WHAT YOU NEED TO DO: Word for word, output the data, with none of its pictures.

GIVEN DATA:

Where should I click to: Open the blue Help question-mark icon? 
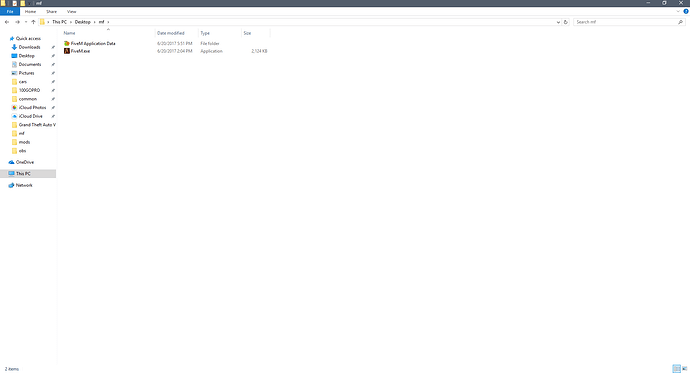coord(686,11)
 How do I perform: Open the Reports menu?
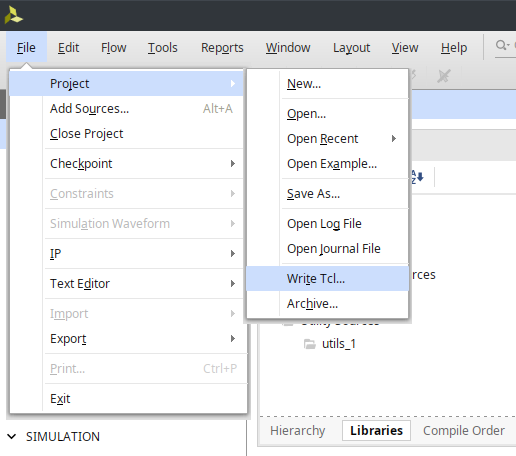click(x=222, y=48)
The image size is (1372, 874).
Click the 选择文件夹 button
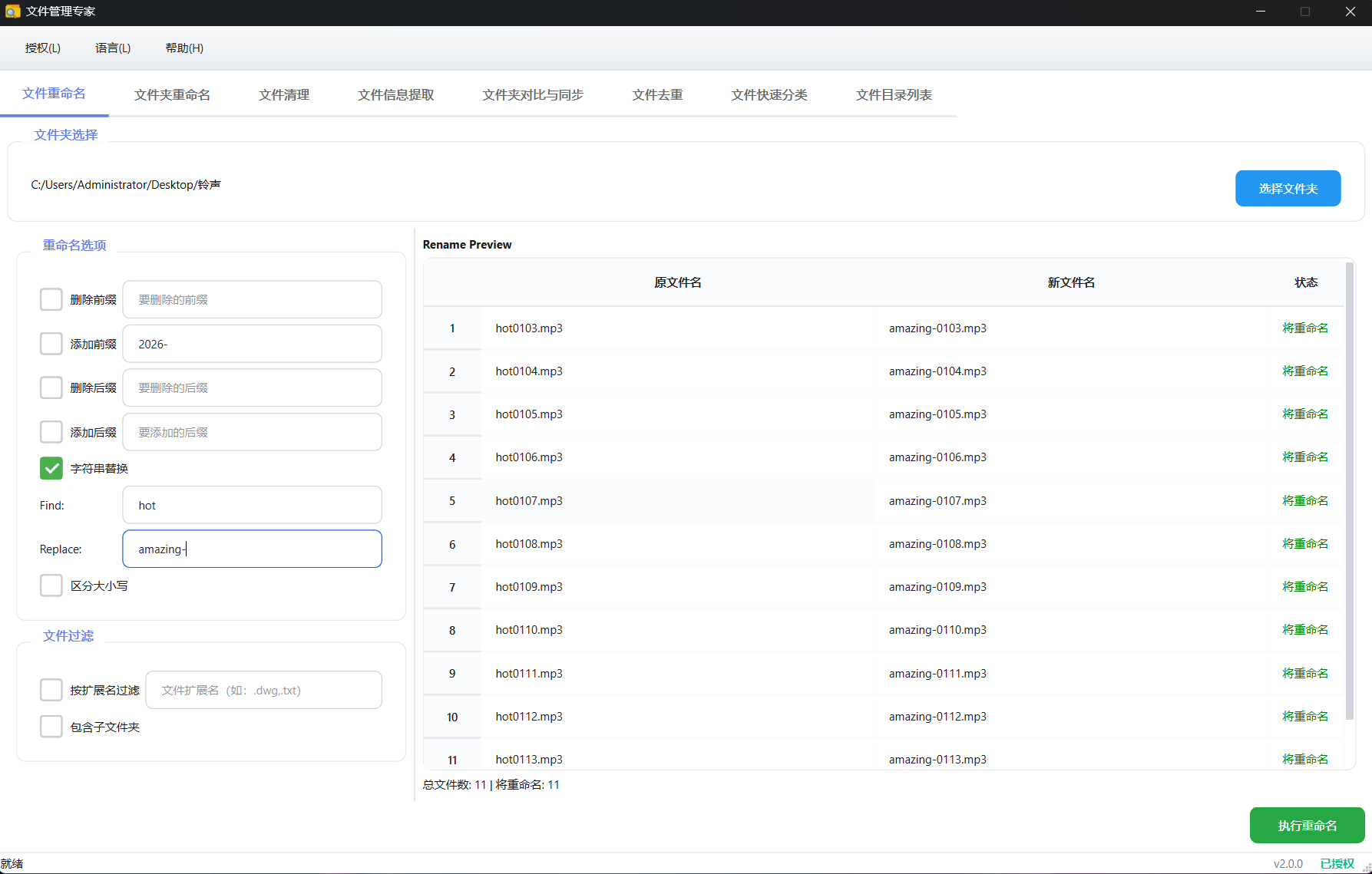click(x=1288, y=189)
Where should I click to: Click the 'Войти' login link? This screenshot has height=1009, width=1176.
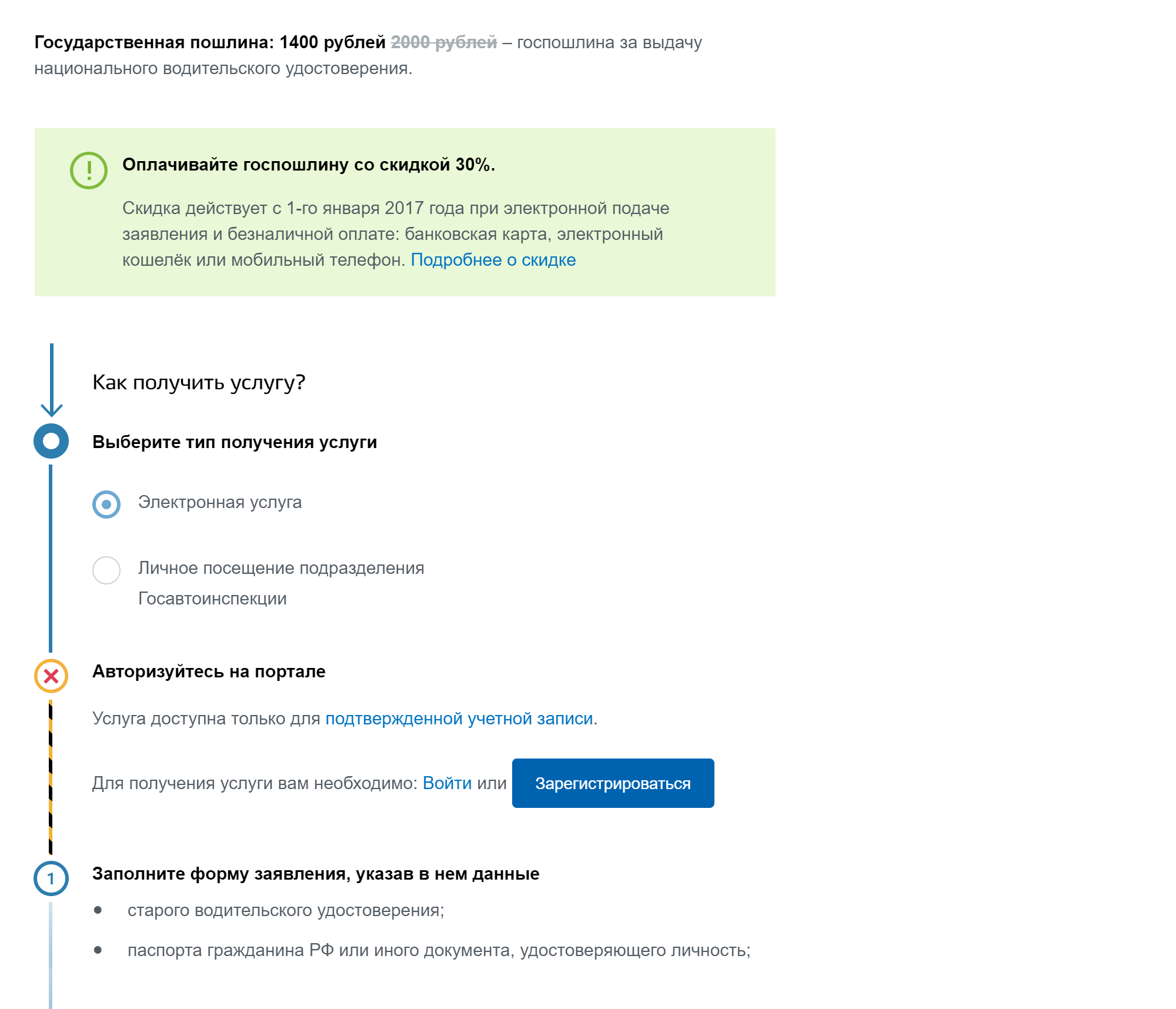(447, 783)
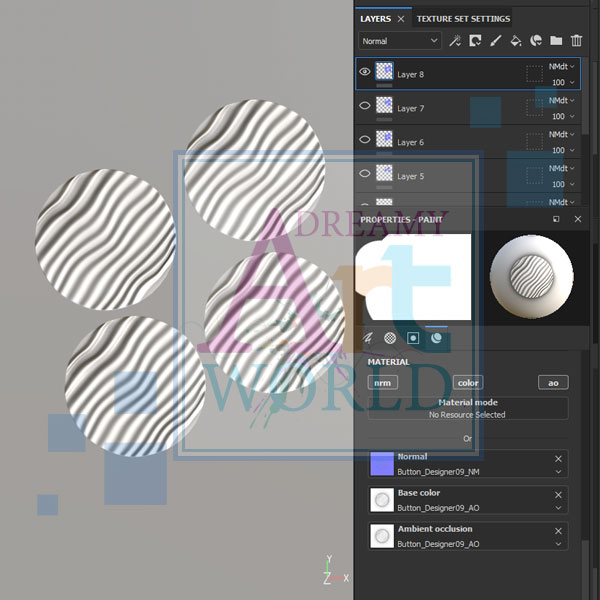Create a new layer folder

556,41
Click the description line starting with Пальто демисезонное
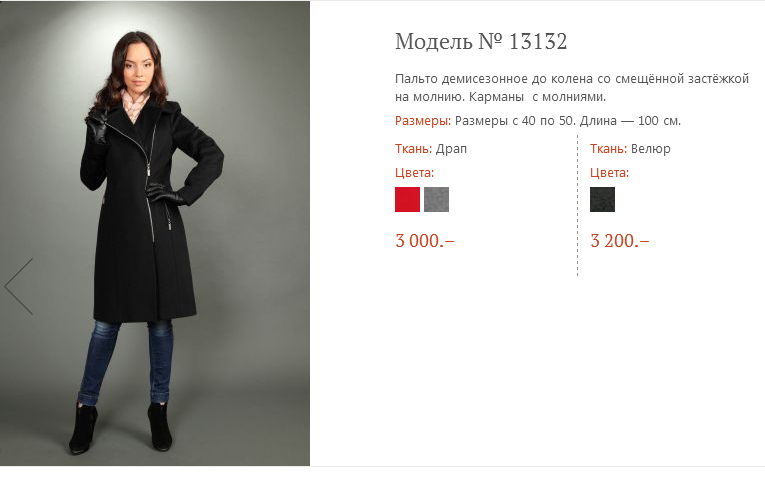Viewport: 765px width, 477px height. click(572, 79)
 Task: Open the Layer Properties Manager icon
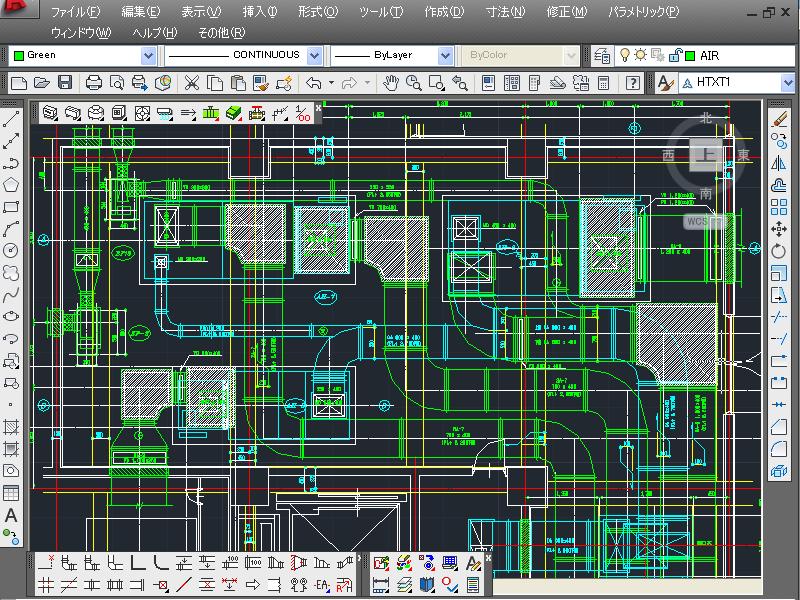604,56
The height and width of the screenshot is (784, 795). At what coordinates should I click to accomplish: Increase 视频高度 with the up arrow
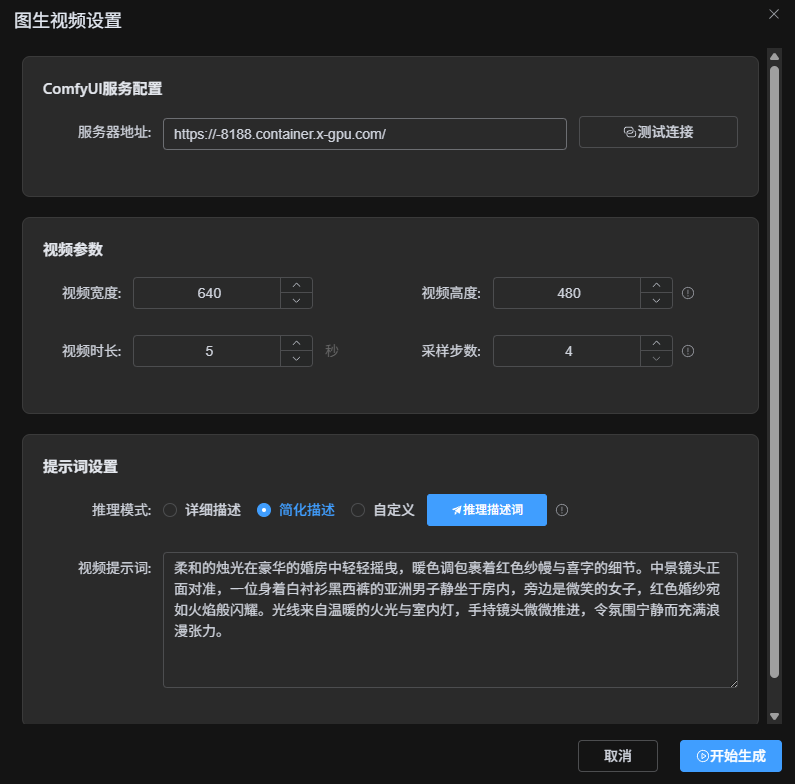[656, 285]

RESULT:
Where should I click to: Open the blue Help question-mark icon? 
coord(686,11)
 How do I perform: Open the Reports menu?
click(x=222, y=48)
The image size is (1372, 874).
Click the 选择文件夹 button
click(x=1288, y=189)
Where should I click to: Click the 'Войти' login link? This screenshot has height=1009, width=1176.
(447, 783)
Create a new layer folder

556,41
Click the description line starting with Пальто демисезонное
Viewport: 765px width, 477px height. click(572, 79)
 Task: Open the Layer Properties Manager icon
604,56
The height and width of the screenshot is (784, 795). At what coordinates should I click to accomplish: Increase 视频高度 with the up arrow
[656, 285]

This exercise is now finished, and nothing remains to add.